**** PROVIDED RECORDS

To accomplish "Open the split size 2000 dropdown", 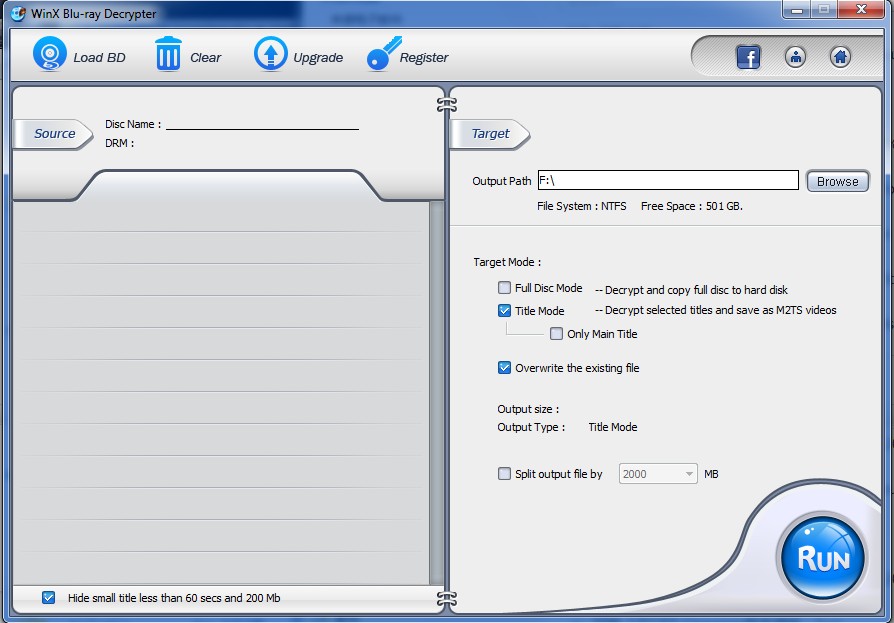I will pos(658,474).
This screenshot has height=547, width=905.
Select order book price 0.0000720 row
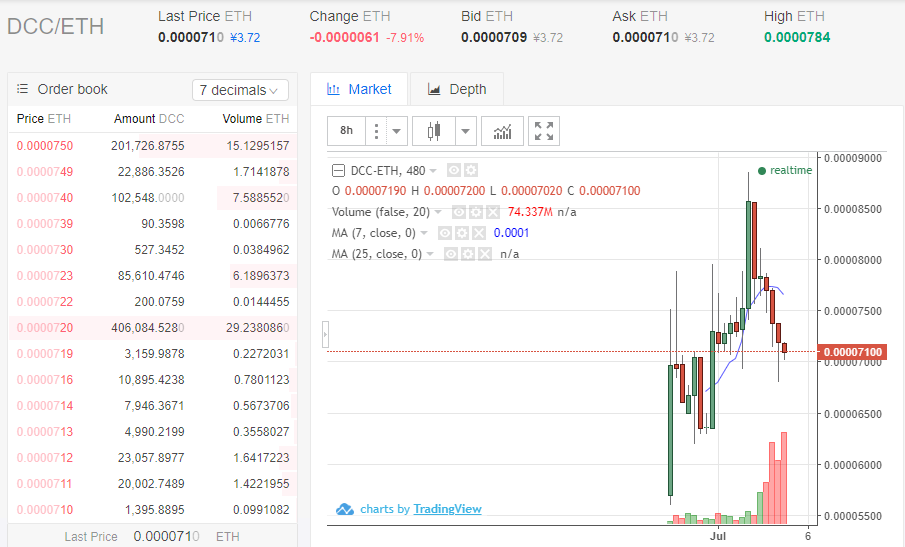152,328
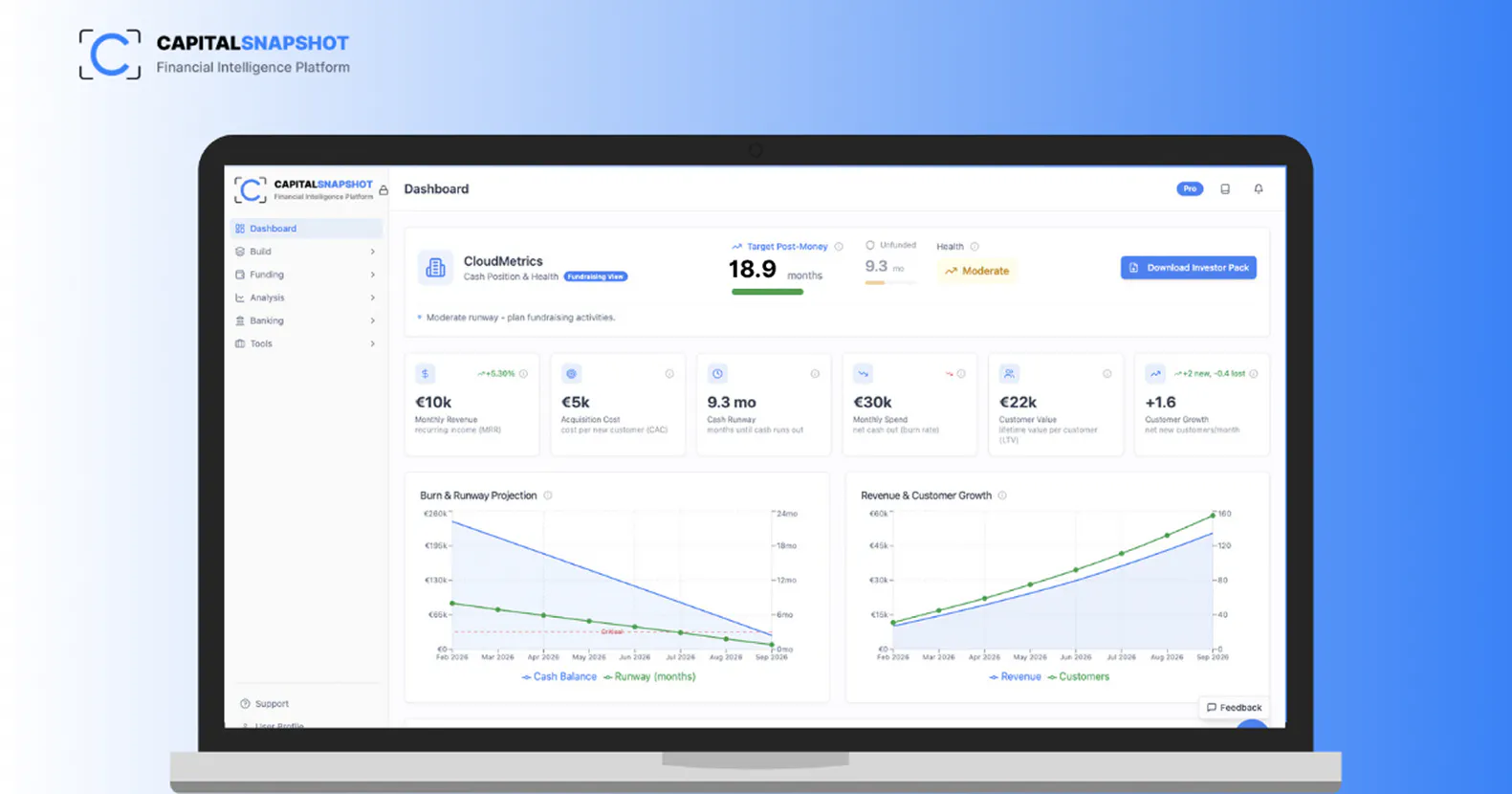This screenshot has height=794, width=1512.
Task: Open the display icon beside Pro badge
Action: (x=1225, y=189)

********

(DO THIS)
Express the rows as a Markdown table with columns named No. and Text, starting with the line that contains "This screenshot has height=547, width=905." and going on through the end of the rows, leaving out blank lines. Omit the pictures from your answer.

(SOLUTION TO THIS PROBLEM)
| No. | Text |
|---|---|
| 1 | This screenshot has height=547, width=905. |
| 2 | Select order book price 0.0000720 row |
| 3 | 152,328 |
| 4 | This screenshot has height=794, width=1512. |
| 5 | Task: Open the display icon beside Pro badge |
| 6 | Action: (x=1225, y=189) |